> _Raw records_
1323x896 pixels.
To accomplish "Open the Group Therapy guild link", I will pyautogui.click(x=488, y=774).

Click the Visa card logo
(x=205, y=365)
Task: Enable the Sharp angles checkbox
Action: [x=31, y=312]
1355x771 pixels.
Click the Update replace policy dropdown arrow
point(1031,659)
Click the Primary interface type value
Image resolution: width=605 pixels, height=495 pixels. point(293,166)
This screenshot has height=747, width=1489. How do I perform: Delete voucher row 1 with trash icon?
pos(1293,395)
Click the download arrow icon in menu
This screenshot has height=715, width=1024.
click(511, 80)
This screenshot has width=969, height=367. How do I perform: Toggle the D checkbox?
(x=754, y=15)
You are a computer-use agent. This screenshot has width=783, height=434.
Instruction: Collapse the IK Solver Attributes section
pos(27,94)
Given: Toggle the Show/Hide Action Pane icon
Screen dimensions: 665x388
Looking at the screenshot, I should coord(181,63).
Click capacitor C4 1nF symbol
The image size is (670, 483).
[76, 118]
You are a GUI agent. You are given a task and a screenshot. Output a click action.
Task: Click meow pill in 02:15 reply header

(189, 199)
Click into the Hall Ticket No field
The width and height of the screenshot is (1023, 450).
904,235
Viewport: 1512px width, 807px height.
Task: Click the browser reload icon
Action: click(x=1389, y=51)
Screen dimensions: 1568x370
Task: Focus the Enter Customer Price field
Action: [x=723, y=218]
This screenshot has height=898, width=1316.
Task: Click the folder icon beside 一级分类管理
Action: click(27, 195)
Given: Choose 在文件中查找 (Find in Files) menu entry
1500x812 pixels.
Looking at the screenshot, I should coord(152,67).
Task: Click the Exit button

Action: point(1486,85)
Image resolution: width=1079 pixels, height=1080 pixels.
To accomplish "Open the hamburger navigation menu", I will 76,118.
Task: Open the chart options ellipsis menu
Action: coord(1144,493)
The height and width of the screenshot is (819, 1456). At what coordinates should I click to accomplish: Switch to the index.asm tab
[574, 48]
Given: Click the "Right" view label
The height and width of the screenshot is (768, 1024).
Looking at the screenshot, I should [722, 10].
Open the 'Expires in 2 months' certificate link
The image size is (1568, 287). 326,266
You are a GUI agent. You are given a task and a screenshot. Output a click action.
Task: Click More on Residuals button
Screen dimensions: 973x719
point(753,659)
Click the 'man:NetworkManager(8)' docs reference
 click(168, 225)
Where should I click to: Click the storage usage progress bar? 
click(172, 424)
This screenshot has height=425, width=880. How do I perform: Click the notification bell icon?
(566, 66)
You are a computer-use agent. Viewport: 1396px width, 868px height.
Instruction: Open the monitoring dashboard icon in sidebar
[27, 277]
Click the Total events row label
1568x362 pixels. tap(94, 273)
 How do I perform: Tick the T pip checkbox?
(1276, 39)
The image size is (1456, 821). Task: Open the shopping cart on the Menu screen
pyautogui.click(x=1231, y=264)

> _JOB_
Can you give these records again line for line, with nothing changed?

> _OUTPUT BELOW_
1323x896 pixels.
To accomplish "Open the Group Therapy guild link", I will pyautogui.click(x=488, y=774).

Click the Visa card logo
(x=205, y=365)
Task: Enable the Sharp angles checkbox
Action: [x=31, y=312]
1355x771 pixels.
Click the Update replace policy dropdown arrow
point(1031,659)
Click the Primary interface type value
Image resolution: width=605 pixels, height=495 pixels. point(293,166)
This screenshot has height=747, width=1489. How do I perform: Delete voucher row 1 with trash icon?
pos(1293,395)
Click the download arrow icon in menu
This screenshot has height=715, width=1024.
click(511, 80)
This screenshot has width=969, height=367. How do I perform: Toggle the D checkbox?
(x=754, y=15)
You are a computer-use agent. This screenshot has width=783, height=434.
Instruction: Collapse the IK Solver Attributes section
pos(27,94)
Given: Toggle the Show/Hide Action Pane icon
Screen dimensions: 665x388
Looking at the screenshot, I should coord(181,63).
Click capacitor C4 1nF symbol
The image size is (670, 483).
[76, 118]
You are a GUI agent. You are given a task and a screenshot. Output a click action.
Task: Click meow pill in 02:15 reply header

(189, 199)
Click into the Hall Ticket No field
The width and height of the screenshot is (1023, 450).
904,235
Viewport: 1512px width, 807px height.
Task: Click the browser reload icon
Action: click(x=1389, y=51)
Screen dimensions: 1568x370
Task: Focus the Enter Customer Price field
Action: [x=723, y=218]
This screenshot has height=898, width=1316.
Task: Click the folder icon beside 一级分类管理
Action: click(27, 195)
Given: Choose 在文件中查找 (Find in Files) menu entry
1500x812 pixels.
Looking at the screenshot, I should coord(152,67).
Task: Click the Exit button

Action: point(1486,85)
Image resolution: width=1079 pixels, height=1080 pixels.
To accomplish "Open the hamburger navigation menu", I will 76,118.
Task: Open the chart options ellipsis menu
Action: coord(1144,493)
The height and width of the screenshot is (819, 1456). At what coordinates should I click to accomplish: Switch to the index.asm tab
[574, 48]
Given: Click the "Right" view label
The height and width of the screenshot is (768, 1024).
Looking at the screenshot, I should [722, 10].
Open the 'Expires in 2 months' certificate link
The image size is (1568, 287). 326,266
You are a GUI agent. You are given a task and a screenshot. Output a click action.
Task: Click More on Residuals button
Screen dimensions: 973x719
point(753,659)
Click the 'man:NetworkManager(8)' docs reference
 click(168, 225)
Where should I click to: Click the storage usage progress bar? 
click(172, 424)
This screenshot has height=425, width=880. How do I perform: Click the notification bell icon?
(566, 66)
You are a computer-use agent. Viewport: 1396px width, 868px height.
Instruction: Open the monitoring dashboard icon in sidebar
[27, 277]
Click the Total events row label
1568x362 pixels. tap(94, 273)
 How do I perform: Tick the T pip checkbox?
(1276, 39)
The image size is (1456, 821). Task: Open the shopping cart on the Menu screen
pyautogui.click(x=1231, y=264)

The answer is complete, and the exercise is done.